Людей в этой стране всегда считали даже не на сотни тысяч, а на миллионы – безотносительно того, именовалась ли она Российской Империей, Союзом Советских «Социалистических» Республик, или просто Россией.
Но в те годы военная вакханалия приближалась к своему неаналитическому максимуму.
Бесконечная кровь, выстрелы, взрывы и снова кровь занимали экраны кино и телевизора, в реальности шли бесконечные встречи ветеранов, на которых разрешалось говорить лишь входящее в предустановленные рамки.
Советский народ существовал под лозунгом «Лишь бы не было войны!» – то есть в статусе заключенного, которому смертную казнь заменили пожизненным сроком.
Коммунизм, лживый по своей сути, входил в эпоху лжи, возведенной в абсолют и имеющий не минус 273, а все – 500 градусов Цельсия.
Позже этот период был назван «застоем», а его нравственная атмосфера – «победобесием».
Нынешним исследователям те времена кажутся в той же степени несовместимыми с человеческой жизнью, как нам – естественными.
Но, конечно, нет ни черной, ни белой исторических правд, есть лишь точки зрения отдельных людей, каждый из которых жил по-своему и видел все тоже по-своему.
В те времена бесились победоносцы, километры ткани шли на лозунги и флаги – как миллионы тонн стали спускали на танки, которыми СССР загромоздил сопредельные государства – и весь могучий советский народ жил от пленума до пленума, от постановления до постановления, от одной брежневской звезды до другой.
И в то же самое время люди продолжали существовать.
Работали и пьянствовали, ловчили и воровали, влюблялись, сходились и расходились – делали аборты и лечили венерические болезни, поскольку противозачаточных таблеток не было, а в презервативах советского производства что-то ощущать мог лишь наркоман, наглотавшийся «Экстази». А вылечившись, опять бросались в объятия порока, заклейменного в «Моральном кодексе строителя коммунизма». То есть – жили.
Жил и я.
В описываемые дни я ни о чем лишнем не задумывался.
Лето радовало погодой.
Старые проблемы ушли, новые еще не народились.
Меня, как обычно, ждал Крым – то же море, тот же пляж, те же грецкие орехи и те же ежи под теми же самыми домиками на косогоре.

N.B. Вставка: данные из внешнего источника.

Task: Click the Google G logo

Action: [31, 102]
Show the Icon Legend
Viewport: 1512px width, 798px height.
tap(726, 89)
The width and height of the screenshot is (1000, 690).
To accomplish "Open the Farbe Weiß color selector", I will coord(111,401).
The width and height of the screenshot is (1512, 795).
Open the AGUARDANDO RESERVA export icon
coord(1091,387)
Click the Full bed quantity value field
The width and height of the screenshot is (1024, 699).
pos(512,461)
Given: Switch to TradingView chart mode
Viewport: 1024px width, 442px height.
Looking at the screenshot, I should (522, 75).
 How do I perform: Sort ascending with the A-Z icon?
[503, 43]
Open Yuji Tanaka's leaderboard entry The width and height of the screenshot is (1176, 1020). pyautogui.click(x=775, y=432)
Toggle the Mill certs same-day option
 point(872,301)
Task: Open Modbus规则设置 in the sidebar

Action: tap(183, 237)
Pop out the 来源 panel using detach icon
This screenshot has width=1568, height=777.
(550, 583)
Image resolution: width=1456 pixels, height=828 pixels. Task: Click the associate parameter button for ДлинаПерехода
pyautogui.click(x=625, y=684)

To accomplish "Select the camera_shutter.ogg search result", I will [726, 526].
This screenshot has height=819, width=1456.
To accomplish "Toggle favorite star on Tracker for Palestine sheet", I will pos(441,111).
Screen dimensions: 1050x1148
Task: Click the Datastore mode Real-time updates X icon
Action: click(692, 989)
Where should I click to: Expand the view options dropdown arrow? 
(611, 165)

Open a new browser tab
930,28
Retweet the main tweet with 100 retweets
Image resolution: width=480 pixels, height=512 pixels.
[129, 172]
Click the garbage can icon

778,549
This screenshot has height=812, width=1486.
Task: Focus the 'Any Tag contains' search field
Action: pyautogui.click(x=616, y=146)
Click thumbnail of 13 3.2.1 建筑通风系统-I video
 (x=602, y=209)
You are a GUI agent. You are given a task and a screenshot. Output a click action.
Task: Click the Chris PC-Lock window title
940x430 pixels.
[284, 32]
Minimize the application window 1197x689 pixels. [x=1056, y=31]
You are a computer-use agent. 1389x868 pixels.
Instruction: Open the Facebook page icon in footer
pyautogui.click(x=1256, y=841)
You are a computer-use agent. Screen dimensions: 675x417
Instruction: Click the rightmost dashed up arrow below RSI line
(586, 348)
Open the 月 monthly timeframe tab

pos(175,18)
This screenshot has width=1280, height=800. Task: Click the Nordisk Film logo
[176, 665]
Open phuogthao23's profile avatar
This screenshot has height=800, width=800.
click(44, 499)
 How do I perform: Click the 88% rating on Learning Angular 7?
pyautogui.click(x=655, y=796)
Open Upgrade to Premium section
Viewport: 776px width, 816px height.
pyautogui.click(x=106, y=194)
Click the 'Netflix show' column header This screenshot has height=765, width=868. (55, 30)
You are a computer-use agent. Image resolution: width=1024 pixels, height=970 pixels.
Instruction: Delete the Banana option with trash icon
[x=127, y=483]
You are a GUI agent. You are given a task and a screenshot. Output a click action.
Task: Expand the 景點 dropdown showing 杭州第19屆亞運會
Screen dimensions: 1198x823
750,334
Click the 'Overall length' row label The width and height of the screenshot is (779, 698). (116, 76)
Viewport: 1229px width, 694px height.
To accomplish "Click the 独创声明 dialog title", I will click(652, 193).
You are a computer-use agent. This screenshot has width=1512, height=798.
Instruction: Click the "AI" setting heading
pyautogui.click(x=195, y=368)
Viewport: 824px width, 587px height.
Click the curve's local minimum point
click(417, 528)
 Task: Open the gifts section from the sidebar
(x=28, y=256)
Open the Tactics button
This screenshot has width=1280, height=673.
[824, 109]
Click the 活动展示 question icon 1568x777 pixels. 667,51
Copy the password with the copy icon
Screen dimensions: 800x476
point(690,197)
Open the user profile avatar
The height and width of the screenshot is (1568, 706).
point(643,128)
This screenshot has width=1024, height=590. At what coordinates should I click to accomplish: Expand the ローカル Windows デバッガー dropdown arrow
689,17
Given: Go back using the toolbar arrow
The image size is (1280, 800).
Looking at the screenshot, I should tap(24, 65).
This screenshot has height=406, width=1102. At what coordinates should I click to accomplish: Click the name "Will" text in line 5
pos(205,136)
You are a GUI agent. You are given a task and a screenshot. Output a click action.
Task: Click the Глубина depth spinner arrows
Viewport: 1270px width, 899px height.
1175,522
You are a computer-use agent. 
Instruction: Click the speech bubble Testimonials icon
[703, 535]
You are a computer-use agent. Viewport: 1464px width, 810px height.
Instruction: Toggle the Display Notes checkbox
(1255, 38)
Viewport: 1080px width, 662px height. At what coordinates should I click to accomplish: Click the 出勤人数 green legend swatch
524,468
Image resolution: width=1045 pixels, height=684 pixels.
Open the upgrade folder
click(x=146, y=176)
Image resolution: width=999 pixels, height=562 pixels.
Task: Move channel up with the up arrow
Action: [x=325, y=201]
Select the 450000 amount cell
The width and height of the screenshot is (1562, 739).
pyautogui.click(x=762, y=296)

Но родители еще не вышли в отпуск, я был полностью предоставлен самому себе.
Моя семья являлась антиобразцовой с точки зрения знаний жизни, данных родителями. Но даже в ней существовал один положительный момент: и мать и отец были городскими людьми, чуждыми любым сельским проявлениям.
У нас не имелось ни дачи, ни сада, ни дальних родственников в деревне. И если сверстников родители с ранней весны принуждали ездить на грядки и заниматься ненужными делами: подбирать стекла, откуда-то насыпавшиеся за зиму, копать землю и таскать воду, обрезать «усы» у клубники, окучивать картошку и собирать с нее колорадских жуков – то меня эта участь миновала. Между школой и базой отдыха я мог делать все, что угодно, меня никто ни к чему не принуждал.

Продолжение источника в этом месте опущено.